WHAT IS EXPECTED -> Starting at the line that contains "has height=493, width=600." and continuing through the last of the lines below, rewrite those lines with "coordinate pair" replaced by "point" and everything else unchanged. Leave the pictures out.
>>>>>
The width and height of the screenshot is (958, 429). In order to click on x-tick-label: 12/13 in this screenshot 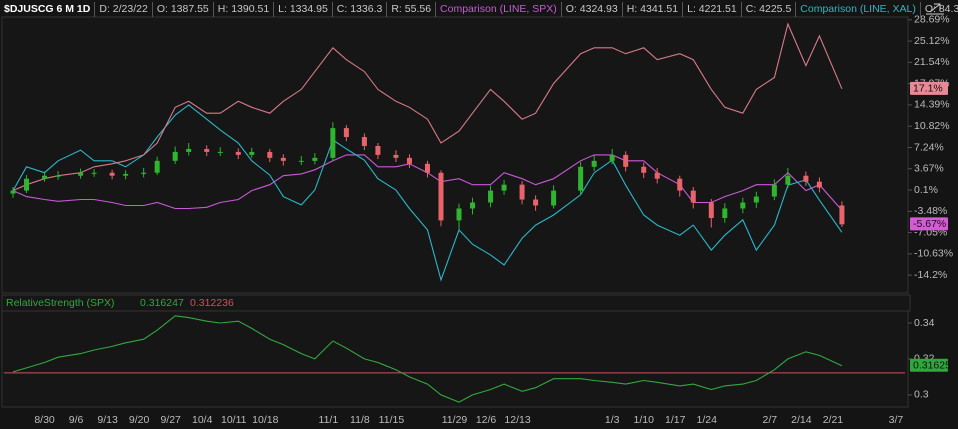, I will do `click(517, 420)`.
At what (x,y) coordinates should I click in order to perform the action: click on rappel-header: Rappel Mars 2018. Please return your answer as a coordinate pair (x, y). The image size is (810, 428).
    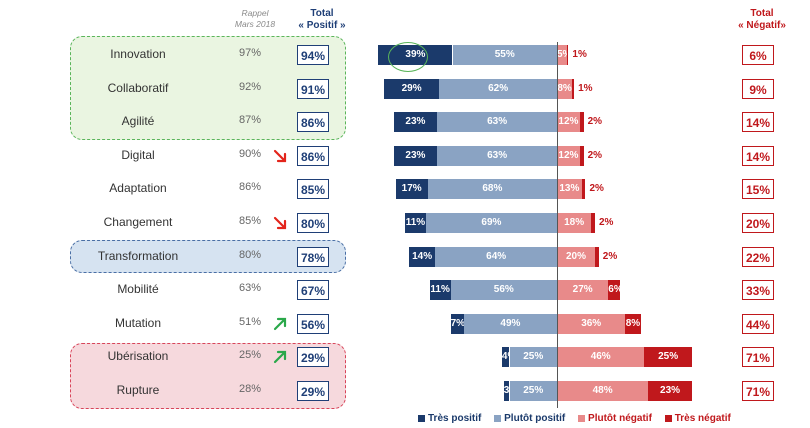
    Looking at the image, I should click on (255, 19).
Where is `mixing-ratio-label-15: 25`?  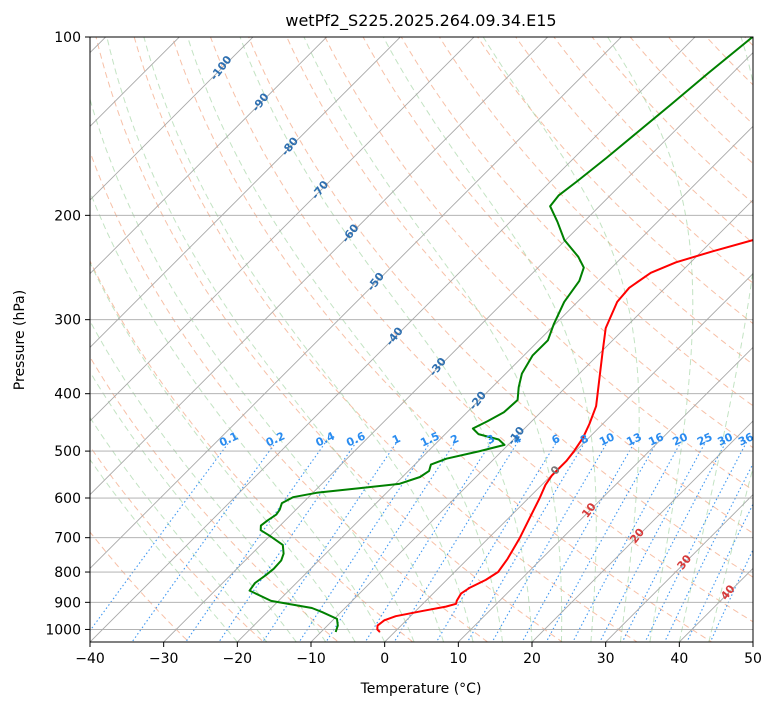 mixing-ratio-label-15: 25 is located at coordinates (704, 439).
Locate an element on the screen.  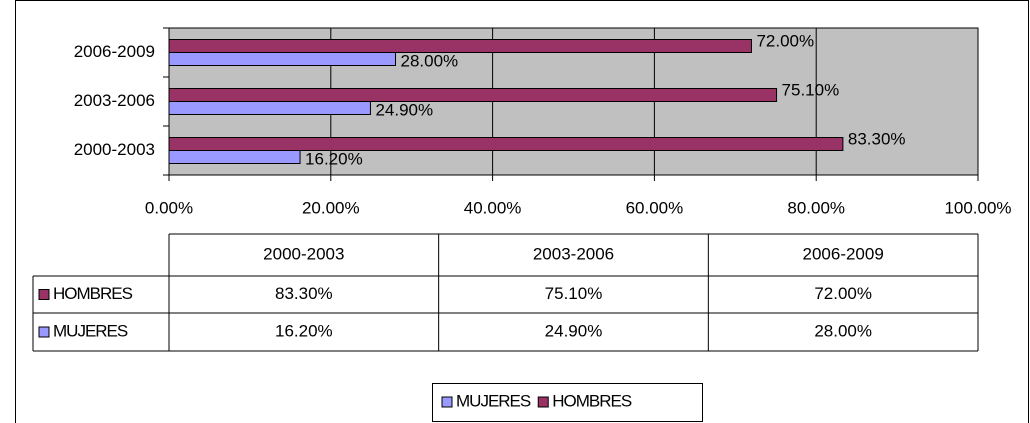
x-tick-label: 80.00% is located at coordinates (816, 208).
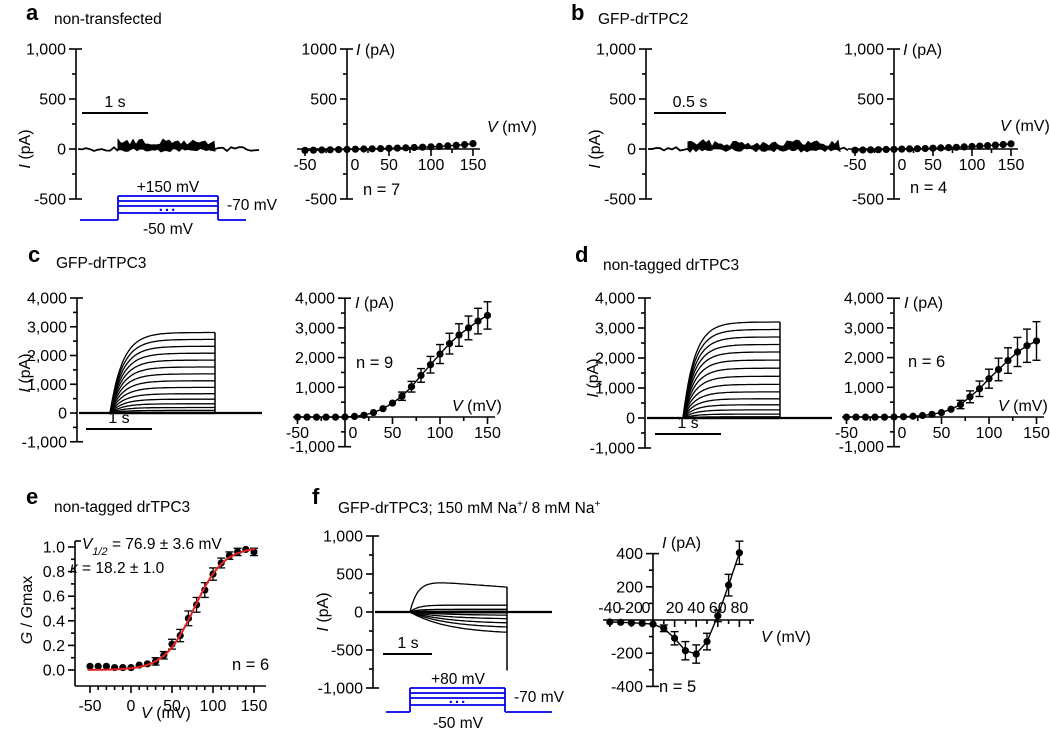 This screenshot has width=1050, height=731. I want to click on svg-text: 0.8, so click(54, 572).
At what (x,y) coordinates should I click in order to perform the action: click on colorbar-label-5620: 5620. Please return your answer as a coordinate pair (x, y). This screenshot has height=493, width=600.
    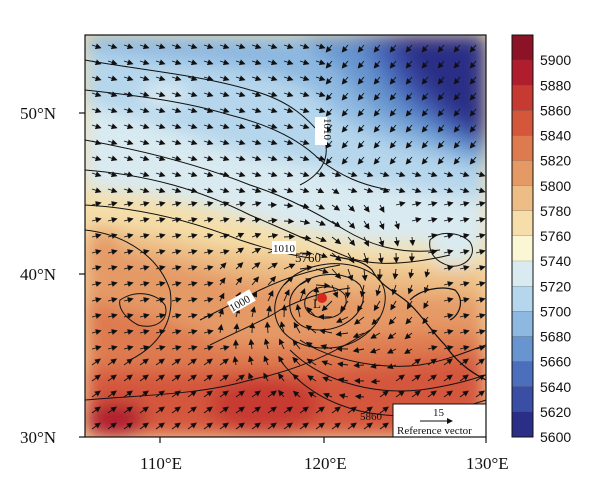
    Looking at the image, I should click on (556, 412).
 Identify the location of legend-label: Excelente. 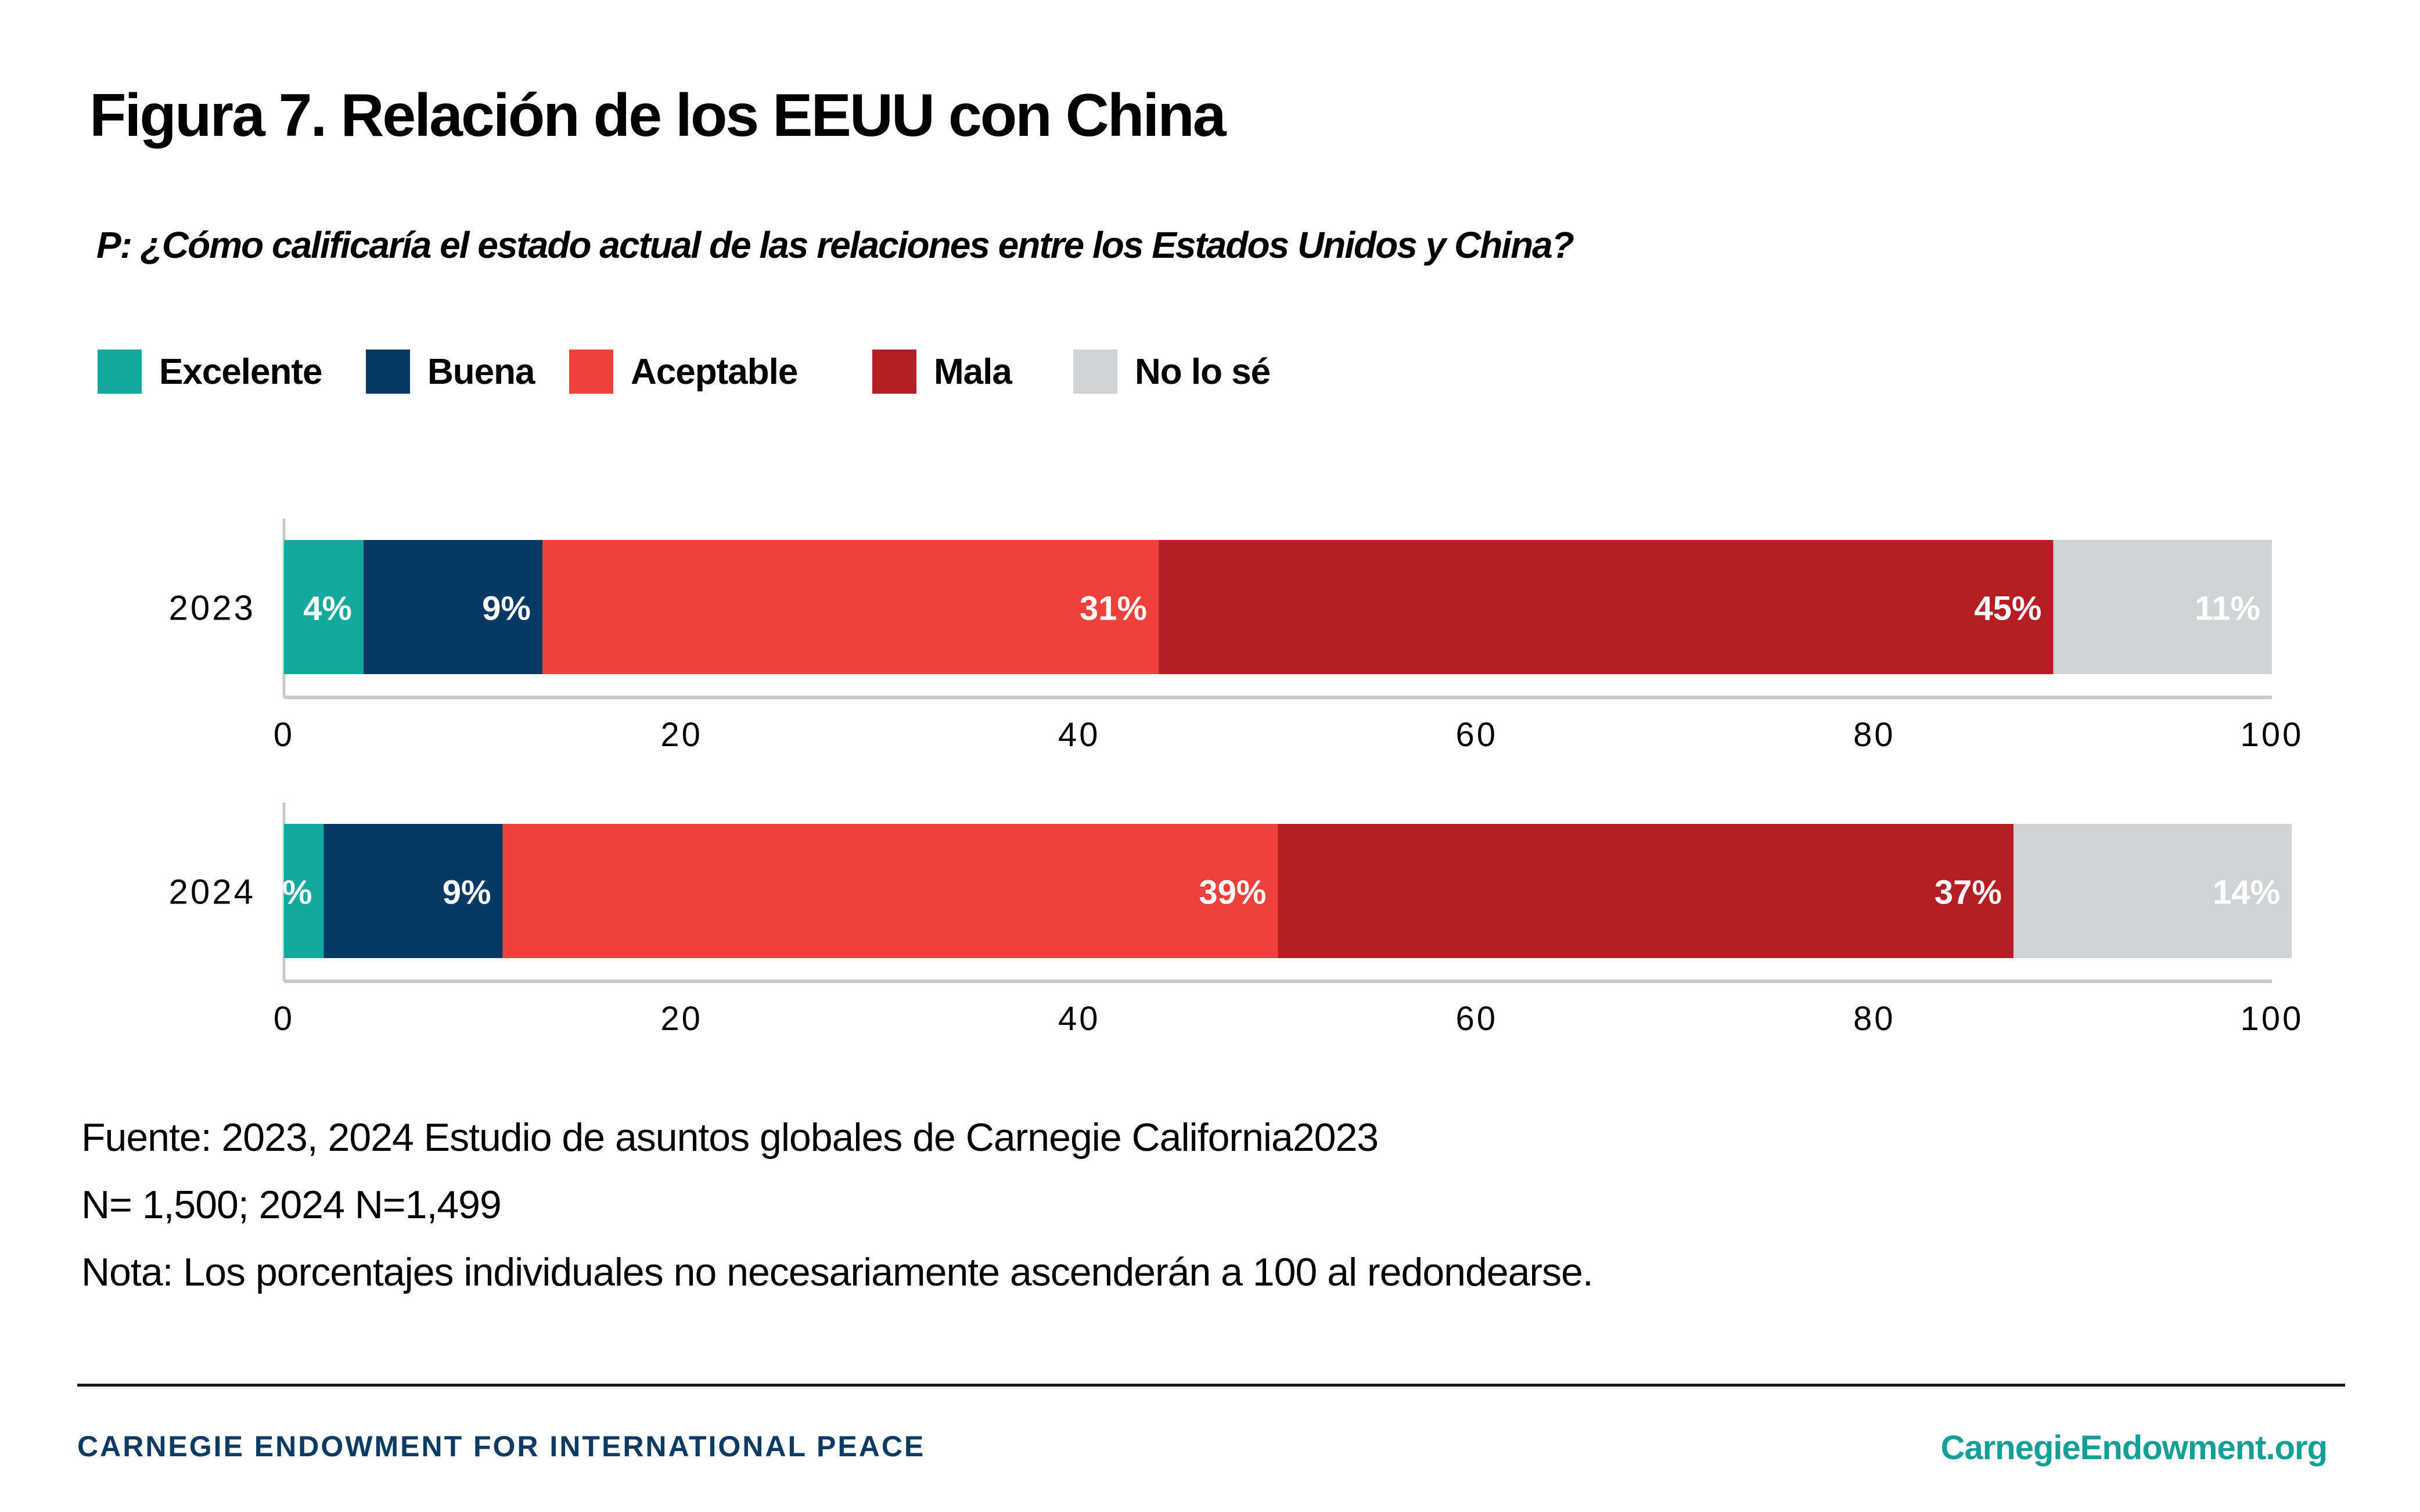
<<<<<
YOUR RESPONSE ->
At what (x,y) coordinates should I click in order to perform the action: click on colorbar-label-5620: 5620. Please return your answer as a point (x, y). This screenshot has height=493, width=600.
    Looking at the image, I should click on (556, 412).
 Identify the location of legend-label: Excelente. 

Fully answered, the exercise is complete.